▶ _Records to process_
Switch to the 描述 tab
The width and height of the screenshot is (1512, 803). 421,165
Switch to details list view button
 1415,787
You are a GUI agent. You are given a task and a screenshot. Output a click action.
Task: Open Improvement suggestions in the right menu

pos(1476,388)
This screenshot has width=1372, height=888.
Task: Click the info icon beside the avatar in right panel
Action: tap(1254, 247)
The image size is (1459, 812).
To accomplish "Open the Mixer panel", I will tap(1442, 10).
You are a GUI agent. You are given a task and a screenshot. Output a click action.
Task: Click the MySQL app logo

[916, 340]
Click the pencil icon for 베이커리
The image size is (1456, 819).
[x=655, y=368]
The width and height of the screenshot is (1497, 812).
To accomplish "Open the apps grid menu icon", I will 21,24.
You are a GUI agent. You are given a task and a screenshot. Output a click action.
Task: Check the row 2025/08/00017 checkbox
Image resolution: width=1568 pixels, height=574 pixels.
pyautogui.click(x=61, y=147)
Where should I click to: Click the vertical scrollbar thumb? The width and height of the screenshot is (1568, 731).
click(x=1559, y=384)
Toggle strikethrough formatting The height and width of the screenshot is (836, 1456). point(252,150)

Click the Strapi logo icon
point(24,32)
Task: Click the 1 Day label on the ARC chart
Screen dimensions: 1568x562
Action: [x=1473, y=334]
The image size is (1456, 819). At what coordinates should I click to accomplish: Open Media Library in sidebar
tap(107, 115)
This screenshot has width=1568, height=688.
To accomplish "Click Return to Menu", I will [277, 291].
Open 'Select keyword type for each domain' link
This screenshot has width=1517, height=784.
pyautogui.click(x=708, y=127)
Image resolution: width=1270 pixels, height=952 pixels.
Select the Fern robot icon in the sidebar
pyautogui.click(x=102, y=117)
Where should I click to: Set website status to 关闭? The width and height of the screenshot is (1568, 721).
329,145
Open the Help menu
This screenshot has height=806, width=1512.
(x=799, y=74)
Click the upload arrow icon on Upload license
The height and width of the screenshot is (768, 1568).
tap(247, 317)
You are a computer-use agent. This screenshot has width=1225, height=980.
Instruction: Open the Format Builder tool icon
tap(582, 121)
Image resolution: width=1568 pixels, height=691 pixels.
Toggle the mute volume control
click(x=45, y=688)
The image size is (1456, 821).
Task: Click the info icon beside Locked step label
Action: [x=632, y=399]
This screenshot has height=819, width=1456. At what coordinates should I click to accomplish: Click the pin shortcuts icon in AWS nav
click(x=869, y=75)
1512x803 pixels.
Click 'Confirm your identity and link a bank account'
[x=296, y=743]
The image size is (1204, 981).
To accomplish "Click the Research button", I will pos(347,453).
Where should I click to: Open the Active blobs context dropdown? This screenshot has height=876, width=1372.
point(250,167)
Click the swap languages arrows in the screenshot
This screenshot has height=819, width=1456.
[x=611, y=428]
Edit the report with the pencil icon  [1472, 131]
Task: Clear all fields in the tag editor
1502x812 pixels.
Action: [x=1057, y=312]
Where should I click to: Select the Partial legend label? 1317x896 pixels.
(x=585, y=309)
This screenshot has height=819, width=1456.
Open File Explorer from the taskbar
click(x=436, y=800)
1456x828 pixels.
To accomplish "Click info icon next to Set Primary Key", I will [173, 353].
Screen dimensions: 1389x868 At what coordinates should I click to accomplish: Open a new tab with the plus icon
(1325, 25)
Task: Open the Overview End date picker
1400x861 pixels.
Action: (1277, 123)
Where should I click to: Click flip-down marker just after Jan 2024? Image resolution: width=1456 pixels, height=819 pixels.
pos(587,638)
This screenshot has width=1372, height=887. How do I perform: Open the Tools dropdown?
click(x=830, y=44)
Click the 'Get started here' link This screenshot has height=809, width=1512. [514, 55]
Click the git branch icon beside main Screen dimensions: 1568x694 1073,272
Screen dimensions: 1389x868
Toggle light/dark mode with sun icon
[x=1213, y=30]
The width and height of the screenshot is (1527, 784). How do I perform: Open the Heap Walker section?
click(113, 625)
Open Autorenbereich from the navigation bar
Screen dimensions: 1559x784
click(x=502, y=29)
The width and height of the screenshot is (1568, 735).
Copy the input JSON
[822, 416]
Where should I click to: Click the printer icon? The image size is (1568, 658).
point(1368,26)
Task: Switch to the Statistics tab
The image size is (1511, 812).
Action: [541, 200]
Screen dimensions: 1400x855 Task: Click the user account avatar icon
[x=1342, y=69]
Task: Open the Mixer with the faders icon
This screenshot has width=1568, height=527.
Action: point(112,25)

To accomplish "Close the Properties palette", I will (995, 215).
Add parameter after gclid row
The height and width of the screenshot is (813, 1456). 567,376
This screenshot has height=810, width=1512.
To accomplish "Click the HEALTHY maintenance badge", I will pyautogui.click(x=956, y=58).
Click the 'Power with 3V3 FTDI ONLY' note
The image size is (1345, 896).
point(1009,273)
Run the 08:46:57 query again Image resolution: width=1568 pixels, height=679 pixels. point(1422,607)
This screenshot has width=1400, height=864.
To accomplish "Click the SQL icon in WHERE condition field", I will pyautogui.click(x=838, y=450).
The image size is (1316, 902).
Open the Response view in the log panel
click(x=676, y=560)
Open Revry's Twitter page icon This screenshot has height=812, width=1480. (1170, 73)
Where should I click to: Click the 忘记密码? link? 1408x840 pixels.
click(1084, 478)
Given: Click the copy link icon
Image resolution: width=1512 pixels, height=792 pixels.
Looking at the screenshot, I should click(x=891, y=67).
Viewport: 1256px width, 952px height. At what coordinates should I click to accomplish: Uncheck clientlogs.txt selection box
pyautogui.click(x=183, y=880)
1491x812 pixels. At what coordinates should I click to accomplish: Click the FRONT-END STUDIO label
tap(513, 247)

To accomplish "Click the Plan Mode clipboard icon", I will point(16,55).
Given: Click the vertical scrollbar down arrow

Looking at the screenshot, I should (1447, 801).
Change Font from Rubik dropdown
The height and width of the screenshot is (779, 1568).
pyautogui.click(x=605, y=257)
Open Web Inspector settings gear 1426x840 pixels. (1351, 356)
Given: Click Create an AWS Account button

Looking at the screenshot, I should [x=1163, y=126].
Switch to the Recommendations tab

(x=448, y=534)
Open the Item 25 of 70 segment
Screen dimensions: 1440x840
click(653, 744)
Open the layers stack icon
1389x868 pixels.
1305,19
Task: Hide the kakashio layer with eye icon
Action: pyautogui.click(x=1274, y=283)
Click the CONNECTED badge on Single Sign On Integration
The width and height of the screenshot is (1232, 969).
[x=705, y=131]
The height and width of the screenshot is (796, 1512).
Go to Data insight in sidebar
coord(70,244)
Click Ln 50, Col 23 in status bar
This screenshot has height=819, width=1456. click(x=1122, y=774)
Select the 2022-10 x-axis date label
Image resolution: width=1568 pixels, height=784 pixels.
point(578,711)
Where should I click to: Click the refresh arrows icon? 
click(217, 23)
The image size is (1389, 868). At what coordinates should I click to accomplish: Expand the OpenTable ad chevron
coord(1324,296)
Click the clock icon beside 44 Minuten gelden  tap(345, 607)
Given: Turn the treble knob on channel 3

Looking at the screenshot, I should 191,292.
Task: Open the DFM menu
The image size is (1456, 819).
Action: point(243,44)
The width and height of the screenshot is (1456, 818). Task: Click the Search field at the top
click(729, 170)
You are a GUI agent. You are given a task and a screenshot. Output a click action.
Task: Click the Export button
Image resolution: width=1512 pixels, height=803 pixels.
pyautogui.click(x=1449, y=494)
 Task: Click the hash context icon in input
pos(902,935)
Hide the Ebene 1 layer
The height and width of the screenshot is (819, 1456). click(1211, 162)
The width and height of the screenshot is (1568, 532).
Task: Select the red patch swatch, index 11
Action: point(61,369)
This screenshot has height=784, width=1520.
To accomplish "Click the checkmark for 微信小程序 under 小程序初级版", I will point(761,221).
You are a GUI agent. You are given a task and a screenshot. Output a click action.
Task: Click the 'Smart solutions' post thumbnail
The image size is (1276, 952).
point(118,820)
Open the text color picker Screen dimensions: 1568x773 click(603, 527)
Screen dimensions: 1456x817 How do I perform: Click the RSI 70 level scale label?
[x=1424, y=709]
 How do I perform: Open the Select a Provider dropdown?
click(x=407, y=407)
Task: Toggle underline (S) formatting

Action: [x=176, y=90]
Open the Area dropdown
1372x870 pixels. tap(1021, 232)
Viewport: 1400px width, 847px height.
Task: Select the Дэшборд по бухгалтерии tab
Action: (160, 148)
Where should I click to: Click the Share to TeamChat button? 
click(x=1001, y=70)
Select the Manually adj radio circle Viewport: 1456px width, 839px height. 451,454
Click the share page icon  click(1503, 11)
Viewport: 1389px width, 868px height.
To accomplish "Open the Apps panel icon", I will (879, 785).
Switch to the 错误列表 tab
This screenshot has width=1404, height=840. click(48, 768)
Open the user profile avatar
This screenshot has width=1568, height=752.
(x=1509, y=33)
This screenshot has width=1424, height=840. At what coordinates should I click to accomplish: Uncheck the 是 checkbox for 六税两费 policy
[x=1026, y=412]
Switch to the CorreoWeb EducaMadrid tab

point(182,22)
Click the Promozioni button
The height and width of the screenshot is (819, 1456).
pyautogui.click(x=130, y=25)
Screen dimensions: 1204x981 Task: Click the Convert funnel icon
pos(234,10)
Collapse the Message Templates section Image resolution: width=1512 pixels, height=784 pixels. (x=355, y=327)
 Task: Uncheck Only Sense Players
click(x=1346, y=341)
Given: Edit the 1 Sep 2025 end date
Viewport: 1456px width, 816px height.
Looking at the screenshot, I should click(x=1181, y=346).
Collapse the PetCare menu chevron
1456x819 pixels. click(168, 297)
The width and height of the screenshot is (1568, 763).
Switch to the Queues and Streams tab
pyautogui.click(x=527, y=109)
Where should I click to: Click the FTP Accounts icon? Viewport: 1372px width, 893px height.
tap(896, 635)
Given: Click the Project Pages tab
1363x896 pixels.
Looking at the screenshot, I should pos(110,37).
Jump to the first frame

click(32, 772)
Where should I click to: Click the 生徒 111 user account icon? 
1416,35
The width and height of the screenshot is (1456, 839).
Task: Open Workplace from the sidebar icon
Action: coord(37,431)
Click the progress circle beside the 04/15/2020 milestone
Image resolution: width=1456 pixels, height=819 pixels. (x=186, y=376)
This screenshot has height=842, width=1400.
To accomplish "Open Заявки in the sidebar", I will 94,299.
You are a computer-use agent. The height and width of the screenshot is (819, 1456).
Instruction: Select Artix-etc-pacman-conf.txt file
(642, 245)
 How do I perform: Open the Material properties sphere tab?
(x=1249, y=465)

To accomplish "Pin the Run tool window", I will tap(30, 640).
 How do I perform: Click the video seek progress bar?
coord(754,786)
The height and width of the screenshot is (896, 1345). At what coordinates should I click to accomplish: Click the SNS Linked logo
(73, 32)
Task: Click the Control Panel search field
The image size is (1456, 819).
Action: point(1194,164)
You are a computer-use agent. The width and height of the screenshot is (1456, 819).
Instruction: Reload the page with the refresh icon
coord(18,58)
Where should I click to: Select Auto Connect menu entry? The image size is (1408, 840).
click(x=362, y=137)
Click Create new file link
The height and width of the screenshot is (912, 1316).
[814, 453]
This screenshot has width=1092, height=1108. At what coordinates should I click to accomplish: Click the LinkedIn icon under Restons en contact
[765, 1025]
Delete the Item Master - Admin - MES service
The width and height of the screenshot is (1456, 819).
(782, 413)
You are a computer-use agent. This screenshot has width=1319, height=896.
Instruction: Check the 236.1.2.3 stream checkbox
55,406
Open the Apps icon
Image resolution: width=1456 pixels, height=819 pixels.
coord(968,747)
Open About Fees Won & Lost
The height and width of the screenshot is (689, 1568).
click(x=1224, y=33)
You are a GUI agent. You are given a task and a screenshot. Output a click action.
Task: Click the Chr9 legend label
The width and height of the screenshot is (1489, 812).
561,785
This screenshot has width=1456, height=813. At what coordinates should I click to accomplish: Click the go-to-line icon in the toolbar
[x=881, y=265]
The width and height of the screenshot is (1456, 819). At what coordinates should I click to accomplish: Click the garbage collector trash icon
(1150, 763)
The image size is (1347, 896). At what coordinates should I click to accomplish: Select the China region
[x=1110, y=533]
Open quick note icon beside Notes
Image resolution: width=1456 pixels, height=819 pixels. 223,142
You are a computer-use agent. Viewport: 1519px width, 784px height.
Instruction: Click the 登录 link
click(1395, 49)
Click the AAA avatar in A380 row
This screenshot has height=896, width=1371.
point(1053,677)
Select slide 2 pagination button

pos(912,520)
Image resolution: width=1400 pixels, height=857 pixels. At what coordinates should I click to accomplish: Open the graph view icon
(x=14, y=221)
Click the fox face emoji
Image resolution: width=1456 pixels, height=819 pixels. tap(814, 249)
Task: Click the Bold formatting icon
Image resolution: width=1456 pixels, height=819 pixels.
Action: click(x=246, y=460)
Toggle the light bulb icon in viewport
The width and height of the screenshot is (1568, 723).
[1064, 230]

▶ _Exercise requirements_
A line belongs in the answer if it contains the word "date"; please copy each such line from the material.

▶ _Answer to the exercise_
Task: Open the Overview End date picker
Select the 2022-10 x-axis date label
Given: Edit the 1 Sep 2025 end date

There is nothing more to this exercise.